Juan siempre fue un flojo de primera. Su madre nunca logró que se levantara antes de las 10 de la mañana. Nunca trabajó -primero muerto- decía muy ufano, por eso vivió siempre como un parásito de su mamá, que tenía que lavar ropa ajena para mantener al vividor de Juan. Después de que su madre murió, intentó hacer lo mismo con su hermana menor, pero su cuñado no lo permitió, no iba a mantener aun holgazán como Juan.
Tuvo entonces que vivir sólo. Pero no duró mucho, Juan prefería aguantarse el hambre a tener que buscar algo para comer. Si tenía frío, primero muerto a dejar la cama tibia, ni al baño se levantaba. Siempre fue esa su filosofía.
Efectivamente, después de unos meses, murió Juan, en medio de la pobreza y suciedad que su exagerada pereza le generaron. Nadie se dio cuenta cuando le dio el infarto, hasta que el cuerpo en descomposición empezó a apestar.
Fue sepultado en una tumba de cuarta categoría, en el cementerio municipal. Nadie fue a verle, nadie le lloró.
Una noche de invierno, entre la fría neblina que cubría el pueblo, nadie pudo ver que la tierra de la tumba de Juan empezó a sacudirse. De entre las entrañas de la putrefacta tierra asomó una mano descarnada y maloliente. le siguió todo el brazo, envuelto en jirones de ropa sucia y sanguinolenta. El cadáver de Juan salió de su tumba.
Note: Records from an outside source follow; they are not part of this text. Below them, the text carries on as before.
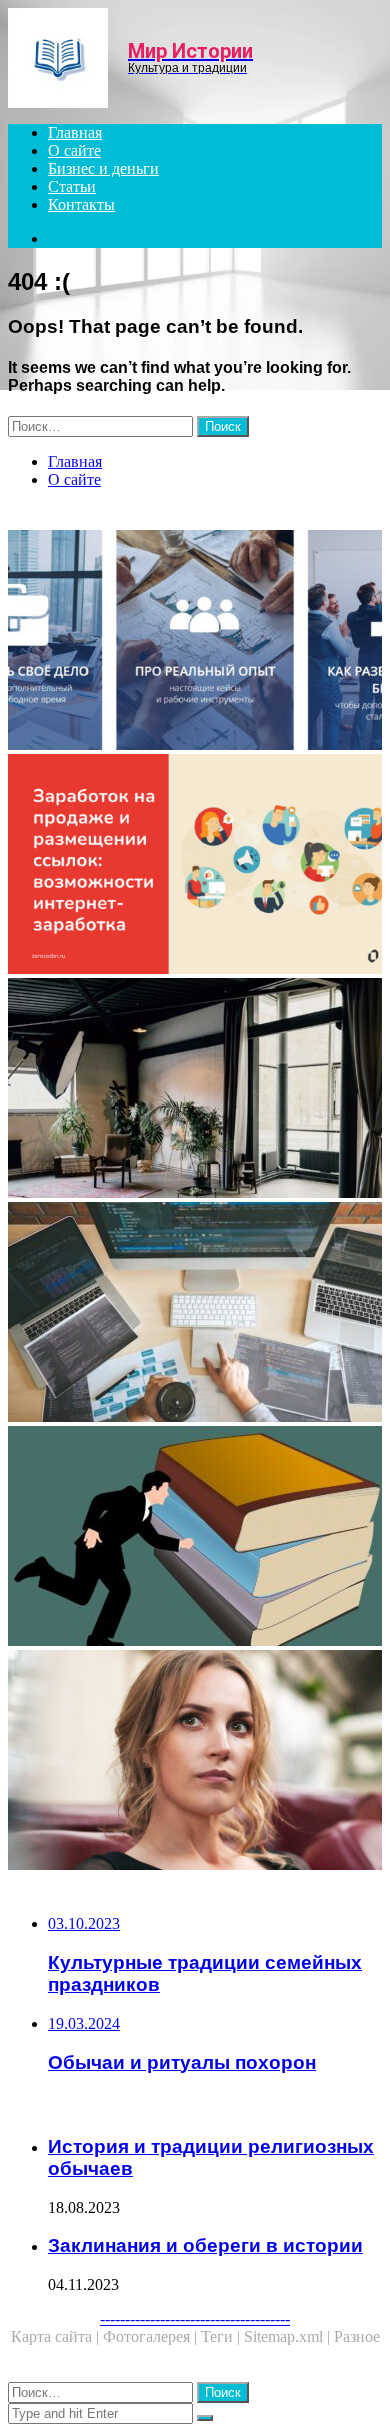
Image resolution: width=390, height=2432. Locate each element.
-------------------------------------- (195, 2318)
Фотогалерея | (152, 2336)
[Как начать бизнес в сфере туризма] (195, 642)
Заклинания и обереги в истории (205, 2245)
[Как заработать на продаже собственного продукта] (195, 866)
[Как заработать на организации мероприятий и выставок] (195, 1762)
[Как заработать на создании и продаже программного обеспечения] (195, 1314)
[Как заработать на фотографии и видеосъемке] (195, 1090)
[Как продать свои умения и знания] (195, 1538)
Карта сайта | (57, 2336)
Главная (75, 132)
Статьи (72, 186)
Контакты (81, 204)
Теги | (222, 2336)
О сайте (74, 150)
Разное (357, 2336)
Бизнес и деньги (103, 168)
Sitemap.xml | (289, 2336)
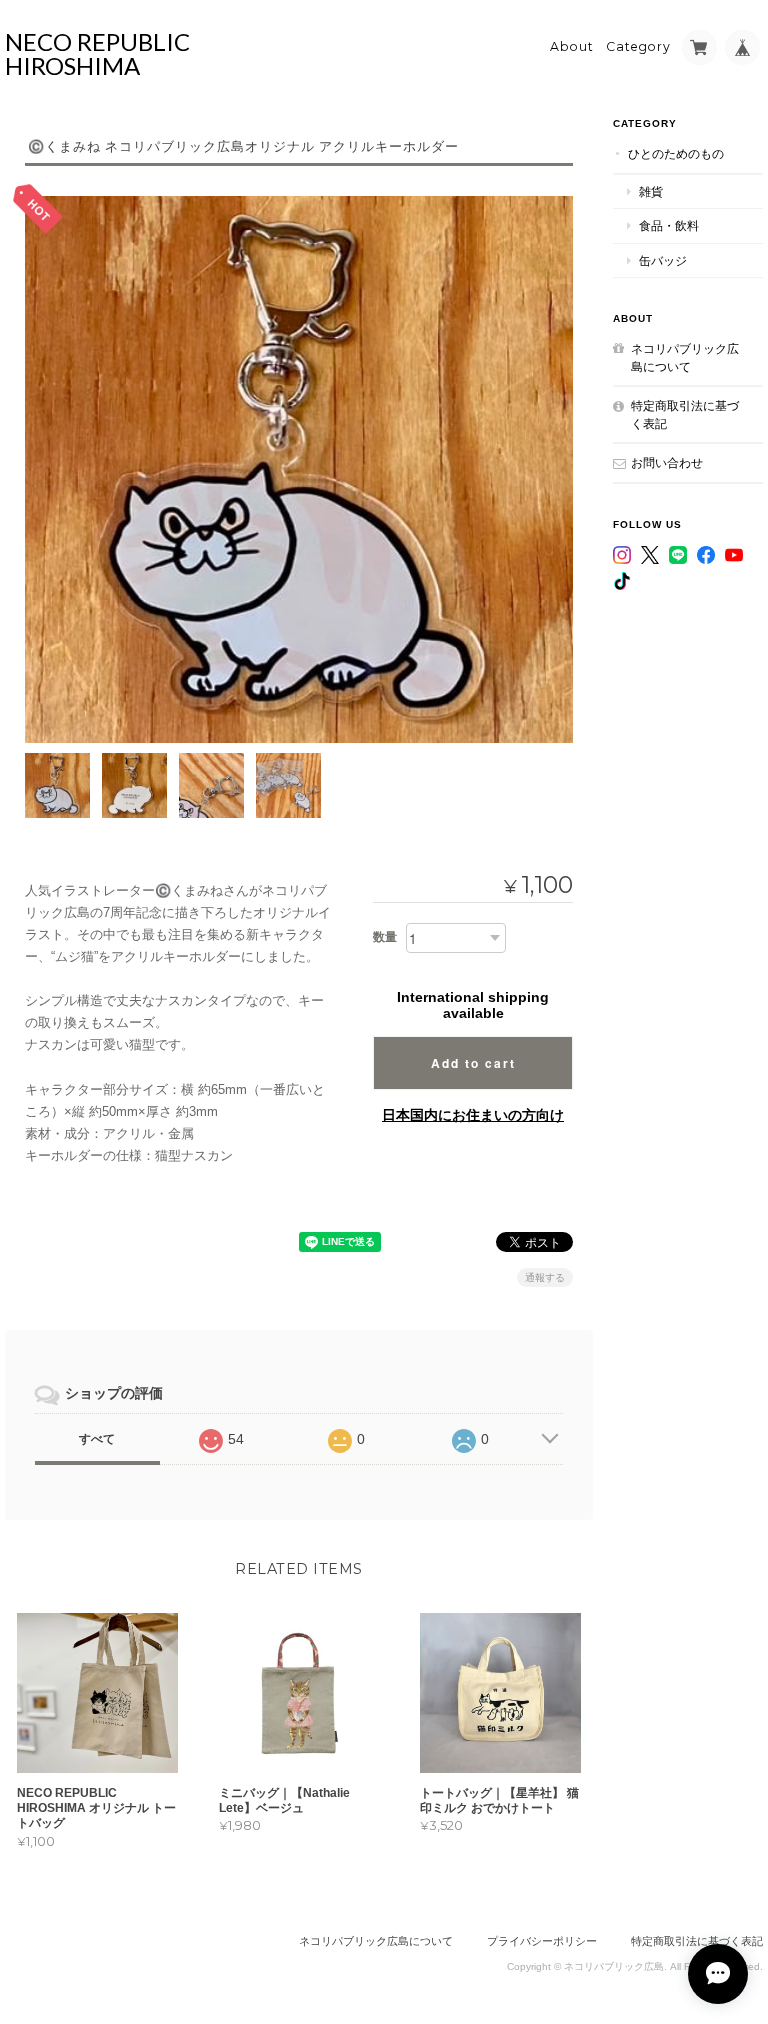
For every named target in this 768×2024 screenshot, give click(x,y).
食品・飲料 (669, 225)
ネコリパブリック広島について (685, 357)
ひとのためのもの (676, 153)
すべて (97, 1439)
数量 (385, 937)
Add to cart (473, 1063)
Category (638, 46)
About (572, 46)
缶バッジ (663, 260)
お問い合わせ (667, 462)
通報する (545, 1277)
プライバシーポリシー (542, 1941)
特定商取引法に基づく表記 (685, 414)
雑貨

Horroroso, maloliente, con gusanos que aún devoraban ávidamente su carne podrida.
El muerto viviente giró los desorbitados ojos y abrió la boca en una mueca horrible, los dientes que se asomaban entre lo que le quedaba de labios provocaban un espectáculo de terror indescriptible.
Con el trozo de lengua que aún tenía, exclamó: ¡Qué frío del carajo se siente aquí! y diciendo y haciendo, volvió a la quietud y tibieza de la tierra corrupta de su tumba, que le recibió una vez más para seguir en un eterno estado de pereza.